Meitner’s earliest research began at age 8, when she kept a notebook of her records underneath her pillow. She was particularly drawn to math and science, and first studied colors of an oil slick, thin films, and reflected light. Meitner studied physics and went on to become the second woman to obtain a doctoral degree in physics at the University of Vienna in 1905.Then she went to Berlin, where she met physics heavyweight Max Planck. Planck was notorious for turning away female students, but he begrudgingly allowed Meitner into his lectures. A year later he made her a research assistant to chemist Otto Hahn, with whom she made several groundbreaking discoveries.

She worked together with Hahn for 30 years, each of them leading a section in Berlin’s Kaiser Wilhelm Institute for Chemistry. Hahn and Meitner collaborated closely, studying radioactivity, with her knowledge of physics and his knowledge of chemistry. In 1918, they discovered the element protactinium. She and Otto Hahn, the director of the KWI, undertook the so-called “transuranium research” program. This program eventually led to the unexpected discovery of nuclear fission of heavy nuclei in December 1938, half a year after she had left Berlin.

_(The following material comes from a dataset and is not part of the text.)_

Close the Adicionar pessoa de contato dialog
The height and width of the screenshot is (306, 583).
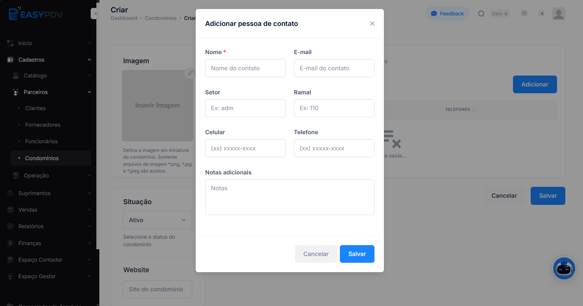[372, 24]
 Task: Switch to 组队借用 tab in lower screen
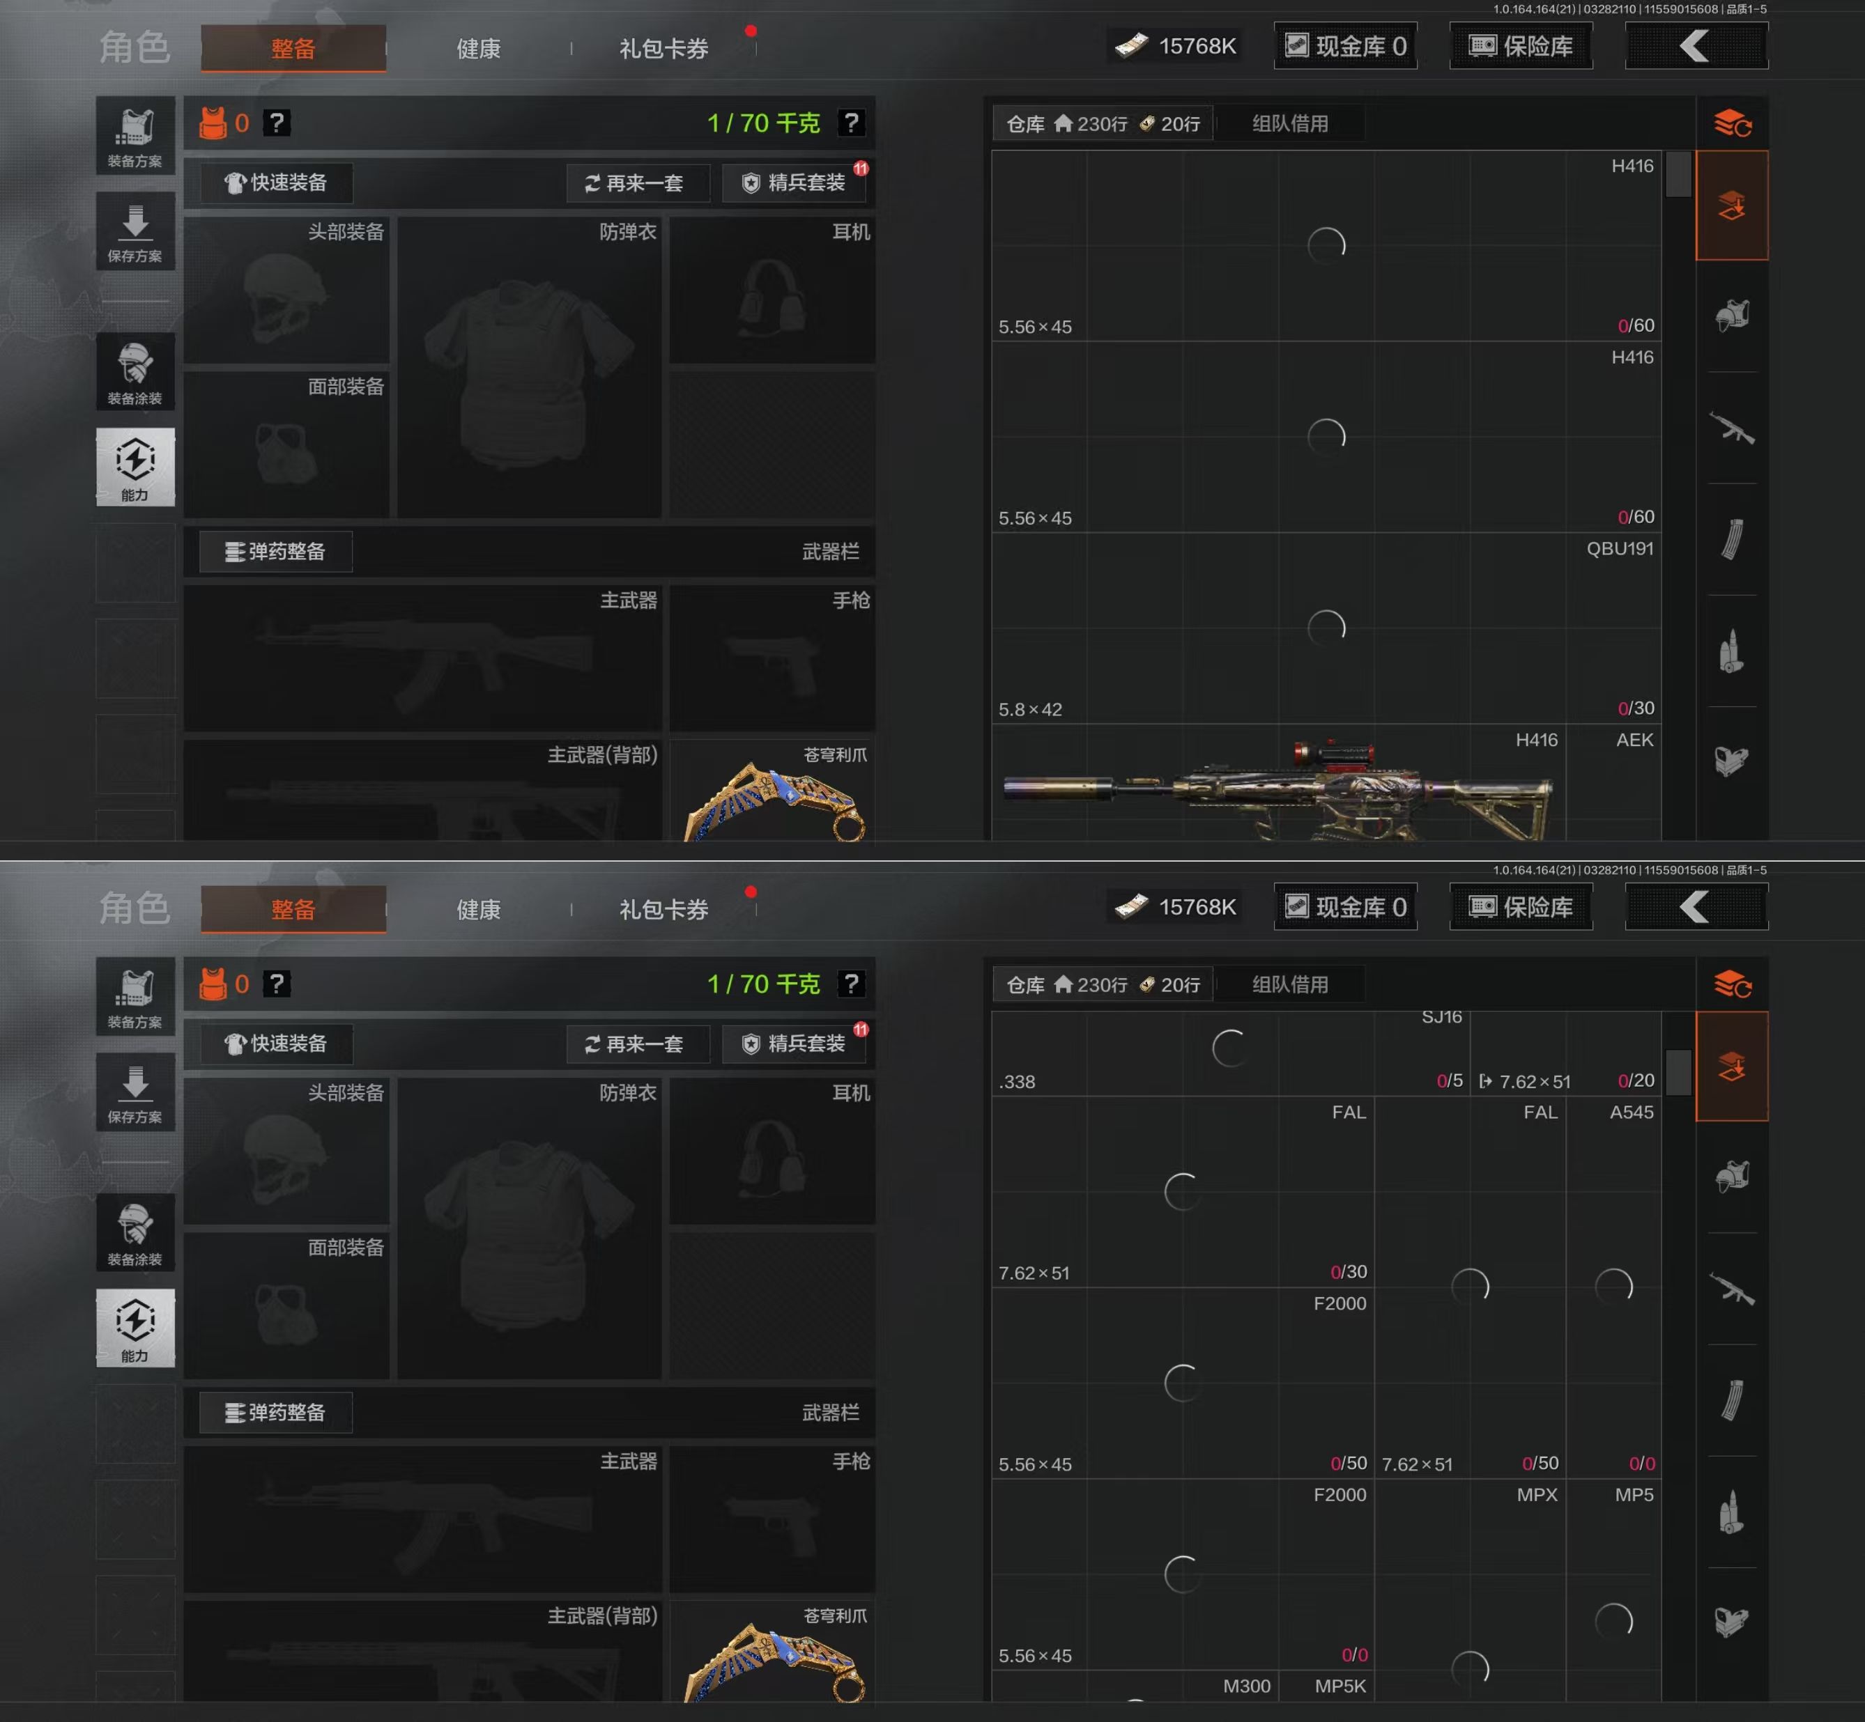point(1291,984)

In 1944, Hahn was awarded the Nobel Prize for Chemistry for his research into fission, but Meitner was ignored, partly because Hahn downplayed her role ever since she left Germany. Meitner discovered the radiation less transition known as the Auger effect in 1923, which is named for Pierre Victor Auger, a French scientist who discovered the effect two years later.

In 1912 the research group Hahn–Meitner moved to the newly founded Kaiser-Wilhelm-Institute (KWI) in Berlin-Dahlem, south west in Berlin. She worked without salary as a “guest” in Hahn’s department of Radiochemistry. She served as a nurse handling X-ray equipment in World War I. In 1926, Meitner became the first woman in Germany to assume a post of full professor in physics, at the University of Berlin. In 1935, as head of the physics department of the Kaiser Wilhelm Institute for Chemistry in Berlin-Dahlem.

She received jointly with Hahn the Max Planck Medal of the German Physical Society in 1949, and in 1955 she was awarded the first Otto Hahn Prize of the German Chemical Society. Meitner received 21 scientific honors and awards for her work. In 1997, element 109 was named meitnerium in her honor. She is the first and so far only non-mythological woman thus honored.